森岡はそこから水谷の裏仕事を担うようになる。亀井静香や古賀誠の秘書たちが駆け付けた絶頂期の還暦祝いにも参加している。06年に摘発された脱税事件当時、水谷の側近の1人として、東京地検の取調べを受けた。そのとき三重県知事だった北川との関係もとうぜん俎上にのぼっている。
〈水谷建設所得隠し 裏金化、政界流出か 元三重県知事秘書と接点〉
06年7月11日付の産経新聞大阪朝刊には、そう題された大きな記事が一面を飾った。次のように書いている。
〈「水谷建設」(三重県桑名市)の脱税事件で、東京地検特捜部は10日、関連先として新たに北川正恭・元三重県知事の元秘書が親密な関係を持つ土木工事会社(同県四日市市)を家宅捜索した。水谷建設は政界とのつながりが深いとされており、新たな「接点」が浮上した〉
ここに出てくる元秘書が森岡である。四日市の土木工事会社も、水谷功の傘下にあるグループの1社だ。森岡は水谷建設グループが請け負った中部国際空港の工事に奔走し、その関係が浮上したのである。

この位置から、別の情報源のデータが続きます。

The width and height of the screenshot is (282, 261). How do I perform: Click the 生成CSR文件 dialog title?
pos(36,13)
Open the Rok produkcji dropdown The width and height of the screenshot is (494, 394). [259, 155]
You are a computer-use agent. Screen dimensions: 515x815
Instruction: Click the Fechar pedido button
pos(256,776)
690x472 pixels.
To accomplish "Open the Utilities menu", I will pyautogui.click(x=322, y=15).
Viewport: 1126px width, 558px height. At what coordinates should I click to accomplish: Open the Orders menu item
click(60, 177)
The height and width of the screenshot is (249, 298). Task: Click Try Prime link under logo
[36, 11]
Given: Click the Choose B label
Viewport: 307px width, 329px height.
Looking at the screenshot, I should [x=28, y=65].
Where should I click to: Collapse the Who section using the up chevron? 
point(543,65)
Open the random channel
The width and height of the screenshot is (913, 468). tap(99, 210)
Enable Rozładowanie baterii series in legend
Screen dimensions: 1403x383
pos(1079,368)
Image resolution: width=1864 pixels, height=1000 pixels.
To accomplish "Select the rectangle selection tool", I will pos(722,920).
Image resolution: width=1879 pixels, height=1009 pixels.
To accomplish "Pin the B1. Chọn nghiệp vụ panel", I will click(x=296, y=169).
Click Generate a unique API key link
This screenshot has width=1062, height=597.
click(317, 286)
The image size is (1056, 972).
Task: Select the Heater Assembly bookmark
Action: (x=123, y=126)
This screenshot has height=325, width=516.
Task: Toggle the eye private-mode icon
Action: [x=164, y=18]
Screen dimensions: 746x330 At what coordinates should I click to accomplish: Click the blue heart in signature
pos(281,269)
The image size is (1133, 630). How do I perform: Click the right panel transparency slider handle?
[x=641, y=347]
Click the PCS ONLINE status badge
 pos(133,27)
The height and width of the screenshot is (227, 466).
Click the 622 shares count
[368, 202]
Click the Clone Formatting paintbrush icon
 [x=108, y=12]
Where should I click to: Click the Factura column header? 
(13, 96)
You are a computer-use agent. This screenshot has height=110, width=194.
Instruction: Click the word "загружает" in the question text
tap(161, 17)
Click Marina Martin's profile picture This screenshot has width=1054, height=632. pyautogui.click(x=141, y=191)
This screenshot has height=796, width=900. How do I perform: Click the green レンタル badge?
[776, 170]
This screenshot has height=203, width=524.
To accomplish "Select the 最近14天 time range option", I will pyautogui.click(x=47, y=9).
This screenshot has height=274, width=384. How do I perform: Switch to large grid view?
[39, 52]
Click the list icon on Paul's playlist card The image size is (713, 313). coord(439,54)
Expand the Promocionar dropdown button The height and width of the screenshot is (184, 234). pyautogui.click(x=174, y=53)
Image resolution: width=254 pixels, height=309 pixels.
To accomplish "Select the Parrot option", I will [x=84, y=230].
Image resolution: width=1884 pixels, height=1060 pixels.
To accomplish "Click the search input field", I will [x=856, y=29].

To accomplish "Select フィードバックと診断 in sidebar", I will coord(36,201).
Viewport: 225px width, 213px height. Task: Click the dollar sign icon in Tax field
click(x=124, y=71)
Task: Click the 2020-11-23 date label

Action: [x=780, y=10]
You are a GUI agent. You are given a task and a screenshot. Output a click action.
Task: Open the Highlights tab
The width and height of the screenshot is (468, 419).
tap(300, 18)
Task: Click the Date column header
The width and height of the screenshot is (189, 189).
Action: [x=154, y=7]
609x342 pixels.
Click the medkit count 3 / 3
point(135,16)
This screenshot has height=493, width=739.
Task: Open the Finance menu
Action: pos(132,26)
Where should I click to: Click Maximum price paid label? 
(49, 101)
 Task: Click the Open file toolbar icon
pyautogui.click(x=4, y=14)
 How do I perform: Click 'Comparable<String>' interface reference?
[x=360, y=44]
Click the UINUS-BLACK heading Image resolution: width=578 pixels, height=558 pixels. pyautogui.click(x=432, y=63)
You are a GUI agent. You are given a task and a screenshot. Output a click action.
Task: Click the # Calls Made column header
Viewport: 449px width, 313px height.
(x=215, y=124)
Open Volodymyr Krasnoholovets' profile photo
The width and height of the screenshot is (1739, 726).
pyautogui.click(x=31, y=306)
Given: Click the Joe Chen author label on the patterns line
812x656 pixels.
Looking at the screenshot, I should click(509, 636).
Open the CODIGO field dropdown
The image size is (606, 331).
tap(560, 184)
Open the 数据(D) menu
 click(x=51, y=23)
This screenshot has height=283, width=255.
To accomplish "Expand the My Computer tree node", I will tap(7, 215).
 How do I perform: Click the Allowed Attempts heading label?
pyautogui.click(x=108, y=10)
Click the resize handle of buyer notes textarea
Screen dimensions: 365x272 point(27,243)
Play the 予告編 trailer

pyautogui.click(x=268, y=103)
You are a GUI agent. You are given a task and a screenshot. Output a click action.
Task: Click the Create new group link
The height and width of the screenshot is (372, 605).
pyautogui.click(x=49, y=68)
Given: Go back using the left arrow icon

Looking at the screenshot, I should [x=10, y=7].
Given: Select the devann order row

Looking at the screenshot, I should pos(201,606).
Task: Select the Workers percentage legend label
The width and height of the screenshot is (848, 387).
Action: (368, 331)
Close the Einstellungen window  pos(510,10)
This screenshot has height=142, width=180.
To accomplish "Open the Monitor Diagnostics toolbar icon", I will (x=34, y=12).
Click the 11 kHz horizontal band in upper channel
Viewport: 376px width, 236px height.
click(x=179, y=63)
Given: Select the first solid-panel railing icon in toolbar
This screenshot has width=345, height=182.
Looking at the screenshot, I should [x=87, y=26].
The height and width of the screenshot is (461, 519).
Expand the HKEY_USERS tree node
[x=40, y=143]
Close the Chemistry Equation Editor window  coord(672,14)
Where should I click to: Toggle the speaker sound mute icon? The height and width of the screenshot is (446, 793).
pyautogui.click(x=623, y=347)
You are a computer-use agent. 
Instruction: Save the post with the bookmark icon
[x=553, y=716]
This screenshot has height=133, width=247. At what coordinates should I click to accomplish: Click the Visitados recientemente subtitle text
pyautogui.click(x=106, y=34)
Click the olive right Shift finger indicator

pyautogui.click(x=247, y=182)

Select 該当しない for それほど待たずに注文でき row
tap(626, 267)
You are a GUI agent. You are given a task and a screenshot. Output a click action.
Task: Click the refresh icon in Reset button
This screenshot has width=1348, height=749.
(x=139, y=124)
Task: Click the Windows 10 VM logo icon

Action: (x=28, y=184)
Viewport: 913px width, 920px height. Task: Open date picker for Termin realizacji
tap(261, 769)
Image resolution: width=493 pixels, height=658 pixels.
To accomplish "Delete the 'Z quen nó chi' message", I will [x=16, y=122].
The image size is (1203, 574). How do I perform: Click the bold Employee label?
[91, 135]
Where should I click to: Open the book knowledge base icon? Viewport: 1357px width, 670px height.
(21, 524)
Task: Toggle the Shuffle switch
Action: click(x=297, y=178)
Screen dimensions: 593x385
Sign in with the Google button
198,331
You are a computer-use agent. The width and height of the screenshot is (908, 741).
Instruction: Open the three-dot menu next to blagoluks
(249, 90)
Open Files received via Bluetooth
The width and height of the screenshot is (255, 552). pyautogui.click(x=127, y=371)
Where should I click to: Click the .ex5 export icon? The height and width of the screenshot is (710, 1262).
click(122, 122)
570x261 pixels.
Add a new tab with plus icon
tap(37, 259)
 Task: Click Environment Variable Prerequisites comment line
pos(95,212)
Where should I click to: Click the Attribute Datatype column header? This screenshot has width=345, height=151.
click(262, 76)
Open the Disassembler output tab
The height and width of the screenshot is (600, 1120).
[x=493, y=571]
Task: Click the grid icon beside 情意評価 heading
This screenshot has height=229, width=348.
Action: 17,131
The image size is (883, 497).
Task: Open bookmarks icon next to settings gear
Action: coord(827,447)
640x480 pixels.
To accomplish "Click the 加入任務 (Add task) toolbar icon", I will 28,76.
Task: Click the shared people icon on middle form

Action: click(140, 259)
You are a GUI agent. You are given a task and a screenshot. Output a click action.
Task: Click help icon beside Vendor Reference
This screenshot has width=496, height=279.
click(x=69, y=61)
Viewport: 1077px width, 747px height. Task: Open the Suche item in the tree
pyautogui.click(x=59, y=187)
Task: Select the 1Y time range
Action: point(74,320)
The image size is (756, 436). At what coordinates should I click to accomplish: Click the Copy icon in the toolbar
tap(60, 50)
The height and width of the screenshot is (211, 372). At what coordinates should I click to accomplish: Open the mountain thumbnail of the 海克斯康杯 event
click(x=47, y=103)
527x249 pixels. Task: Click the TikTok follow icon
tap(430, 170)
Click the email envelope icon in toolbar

報道にはないが、北川の元秘書との関係が浮上する端緒は、東京地検が家宅捜索で押収した2通の借用書だった。森岡が水谷から3000万円を二度借りた、とする借用書だ。だがその実、借金はしていない。実際は、森岡が6000万円を借金したものと偽装して、裏金を捻出した。そのための経理上のアリバイ工作だった。
北川事務所を去った森岡は、いつしか水谷功と行動をともにするようになる。水谷にとって政官業のもたれ合い構造を熟知している森岡は、重宝な存在だったに違いない。前述した偽の借用書を使った裏金工作などは氷山の一角でしかない。が、そこを特捜部に突っ込まれ、水谷功本人のみならず、その周囲が窮地に立たされていく。